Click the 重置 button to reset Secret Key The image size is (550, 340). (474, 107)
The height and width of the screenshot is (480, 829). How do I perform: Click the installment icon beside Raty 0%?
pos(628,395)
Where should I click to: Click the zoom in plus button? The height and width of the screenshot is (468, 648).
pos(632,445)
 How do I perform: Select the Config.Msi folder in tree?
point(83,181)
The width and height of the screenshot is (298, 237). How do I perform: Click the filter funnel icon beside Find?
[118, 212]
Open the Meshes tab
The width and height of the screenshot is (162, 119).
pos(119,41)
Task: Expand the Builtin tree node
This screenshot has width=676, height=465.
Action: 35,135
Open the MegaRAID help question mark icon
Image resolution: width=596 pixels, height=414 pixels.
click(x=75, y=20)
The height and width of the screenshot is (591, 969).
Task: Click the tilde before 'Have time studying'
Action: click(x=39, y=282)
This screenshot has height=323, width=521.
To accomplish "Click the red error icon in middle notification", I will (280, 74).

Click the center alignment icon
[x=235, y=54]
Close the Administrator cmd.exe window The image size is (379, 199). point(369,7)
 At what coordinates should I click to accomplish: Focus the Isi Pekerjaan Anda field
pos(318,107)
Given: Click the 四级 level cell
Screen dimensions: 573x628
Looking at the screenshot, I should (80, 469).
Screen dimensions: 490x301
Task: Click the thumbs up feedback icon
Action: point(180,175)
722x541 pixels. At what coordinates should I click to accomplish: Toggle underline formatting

- [Instructions for the task]:
Rewrite the material above as a numbered list, one line per item, omitting any blank lines.

- [Worked answer]:
1. Click the 重置 button to reset Secret Key The image size is (550, 340). (474, 107)
2. The height and width of the screenshot is (480, 829). How do I perform: Click the installment icon beside Raty 0%?
3. pos(628,395)
4. Where should I click to: Click the zoom in plus button? The height and width of the screenshot is (468, 648).
5. pos(632,445)
6.  How do I perform: Select the Config.Msi folder in tree?
7. point(83,181)
8. The width and height of the screenshot is (298, 237). How do I perform: Click the filter funnel icon beside Find?
9. [118, 212]
10. Open the Meshes tab
11. The width and height of the screenshot is (162, 119).
12. pos(119,41)
13. Task: Expand the Builtin tree node
14. This screenshot has width=676, height=465.
15. Action: 35,135
16. Open the MegaRAID help question mark icon
17. Image resolution: width=596 pixels, height=414 pixels.
18. click(x=75, y=20)
19. The height and width of the screenshot is (591, 969).
20. Task: Click the tilde before 'Have time studying'
21. Action: click(x=39, y=282)
22. This screenshot has height=323, width=521.
23. To accomplish "Click the red error icon in middle notification", I will (280, 74).
24. Click the center alignment icon
25. [x=235, y=54]
26. Close the Administrator cmd.exe window The image size is (379, 199). point(369,7)
27.  At what coordinates should I click to accomplish: Focus the Isi Pekerjaan Anda field
28. pos(318,107)
29. Given: Click the 四级 level cell
30. Screen dimensions: 573x628
31. Looking at the screenshot, I should (80, 469).
32. Screen dimensions: 490x301
33. Task: Click the thumbs up feedback icon
34. Action: point(180,175)
35. 722x541 pixels. At what coordinates should I click to accomplish: Toggle underline formatting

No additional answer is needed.